■ **EXTRACT PROVIDED**:
[Start]
For our scenario, the goal is to minimize down-time for a single (at least initially) data center system.  Data-loss is basically unacceptable.  I wouldn't say we have a "rusty slow data center" - we can certainly use SSDs and have servers connected via 10G copper to a fast back-plane.  For our specific use case with Cassandra (lots of writes, small number of reads), the network load is usually pretty low.  I suspect that would change if we used Kubernetes + central persistent storage.
Good discussion.

-Joe

On 8/17/2023 7:37 PM, daemeon reiydelle wrote:
I started to respond, then realized I and the other OP posters are not thinking the same: What is the business case for availability, data los/reload/recoverability? You all argue for higher availability and damn the cost. But noone asked "can you lose access, for 20 minutes, to a portion of the data, 10 times a year, on a 250 node cluster in AWS, if it is not lost"? Can you lose access 1-2 times a year for the cost of a 500 node cluster holding the same data?

Then we can discuss 32/64g JVM and SSD's.
/./
/Arthur C. Clarke famously said that "technology sufficiently advanced is indistinguishable from magic." Magic is coming, and it's coming for all of us..../
/
/
*Daemeon Reiydelle*
*email: daeme...@gmail.com*
*LI: https://www.linkedin.com/in/daemeonreiydelle/*
*San Francisco 1.415.501.0198/Skype daemeon.c.m.reiydelle*


On Thu, Aug 17, 2023 at 1:53 PM Joe Obernberger <joseph.obernber...@gmail.com> wrote:

    Was assuming reaper did incremental?  That was probably a bad
    assumption.
[End]
■ **REQUEST A**:
Print the passage of the Cassandra thread from the words "Good discussion." up to and including the words "JVM and SSD's.".
■ **REQUEST B**:
In the Cassandra thread, why does Joe reject the description of his setup as a "rusty slow data center"? Answer in one to three sentences.

■ **EXTRACTED RECORDS**:
[Start]
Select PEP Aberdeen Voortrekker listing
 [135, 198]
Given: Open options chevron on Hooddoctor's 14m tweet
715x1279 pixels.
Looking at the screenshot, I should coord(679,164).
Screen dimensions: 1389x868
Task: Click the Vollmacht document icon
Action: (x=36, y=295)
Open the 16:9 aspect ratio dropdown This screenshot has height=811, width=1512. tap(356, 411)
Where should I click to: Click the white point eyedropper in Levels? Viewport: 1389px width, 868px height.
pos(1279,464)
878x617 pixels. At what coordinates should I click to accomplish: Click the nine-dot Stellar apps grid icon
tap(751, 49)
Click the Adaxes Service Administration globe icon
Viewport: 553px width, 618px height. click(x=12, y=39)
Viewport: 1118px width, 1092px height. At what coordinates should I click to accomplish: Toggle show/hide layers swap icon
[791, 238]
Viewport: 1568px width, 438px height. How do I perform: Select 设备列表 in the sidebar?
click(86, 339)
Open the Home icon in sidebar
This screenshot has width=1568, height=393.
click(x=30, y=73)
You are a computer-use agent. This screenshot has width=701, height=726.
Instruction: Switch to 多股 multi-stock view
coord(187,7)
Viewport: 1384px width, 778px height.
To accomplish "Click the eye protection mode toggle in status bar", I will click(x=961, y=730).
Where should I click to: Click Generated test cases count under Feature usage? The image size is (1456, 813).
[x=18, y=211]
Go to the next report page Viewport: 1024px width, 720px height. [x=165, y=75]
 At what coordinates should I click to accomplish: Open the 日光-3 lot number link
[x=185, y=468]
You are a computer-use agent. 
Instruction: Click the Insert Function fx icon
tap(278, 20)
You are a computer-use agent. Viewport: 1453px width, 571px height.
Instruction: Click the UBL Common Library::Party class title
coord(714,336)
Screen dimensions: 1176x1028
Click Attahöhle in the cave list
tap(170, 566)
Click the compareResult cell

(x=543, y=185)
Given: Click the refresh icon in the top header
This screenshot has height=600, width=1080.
[End]
■ **CORRECT RESULT A**:
Good discussion.

-Joe

On 8/17/2023 7:37 PM, daemeon reiydelle wrote:
I started to respond, then realized I and the other OP posters are not thinking the same: What is the business case for availability, data los/reload/recoverability? You all argue for higher availability and damn the cost. But noone asked "can you lose access, for 20 minutes, to a portion of the data, 10 times a year, on a 250 node cluster in AWS, if it is not lost"? Can you lose access 1-2 times a year for the cost of a 500 node cluster holding the same data?

Then we can discuss 32/64g JVM and SSD's.

■ **CORRECT RESULT B**:
He rejects it because they can use SSDs and can connect their servers via 10G copper to a fast back-plane.